▶ _SET EXERCISE_
Rewrite the rows from the line with "Given: Click the" to the line with "Looking at the", switching "icon" to "button" and leaving everything else as it is.
##### RECORDS PROVIDED #####
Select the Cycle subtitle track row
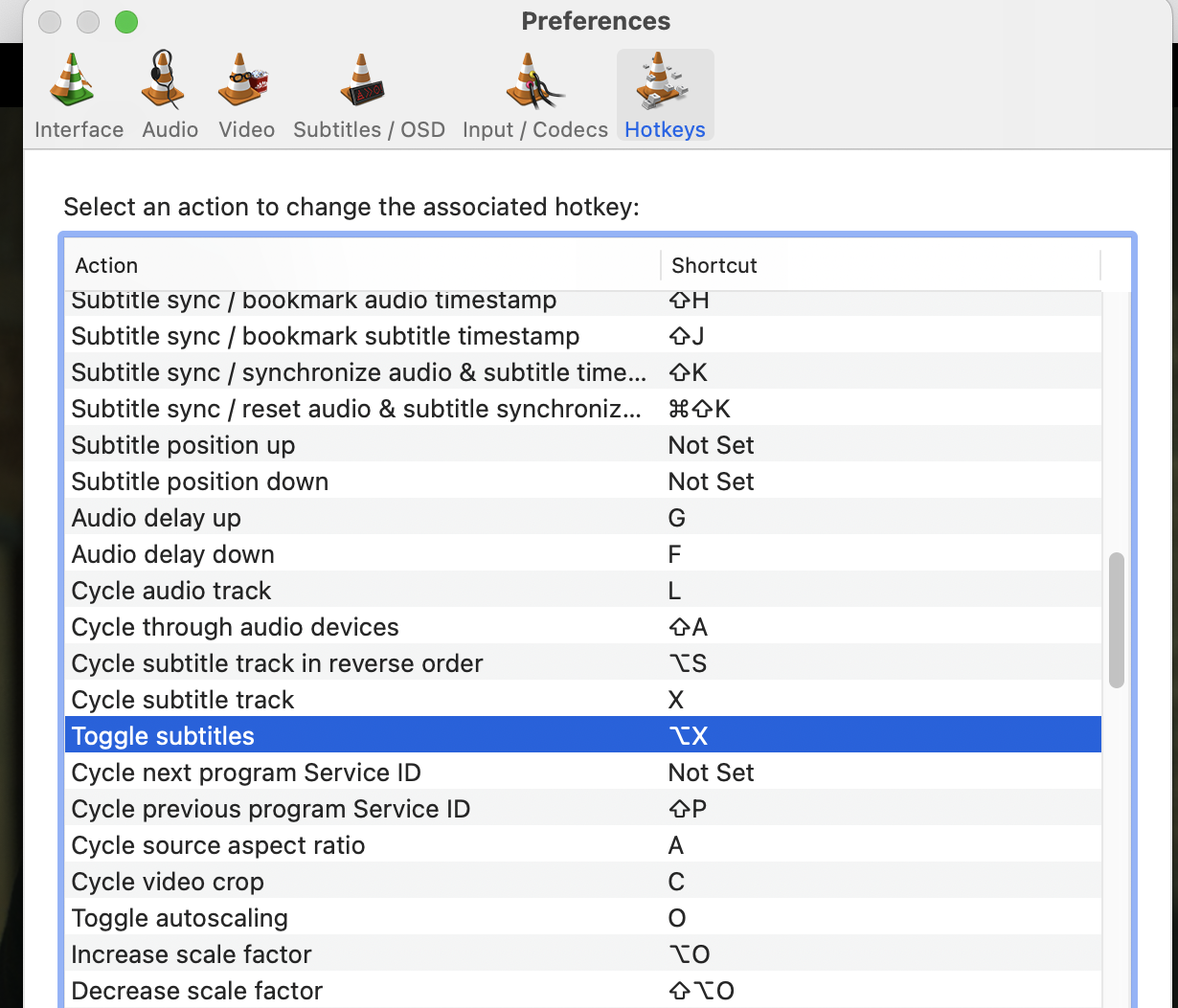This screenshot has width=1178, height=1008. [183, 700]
#####
##### RECORDS PROVIDED #####
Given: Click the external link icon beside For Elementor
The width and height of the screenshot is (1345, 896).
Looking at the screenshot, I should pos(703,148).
#####
▶ _RESPONSE_
Given: Click the external link button beside For Elementor
The width and height of the screenshot is (1345, 896).
Looking at the screenshot, I should pos(703,148).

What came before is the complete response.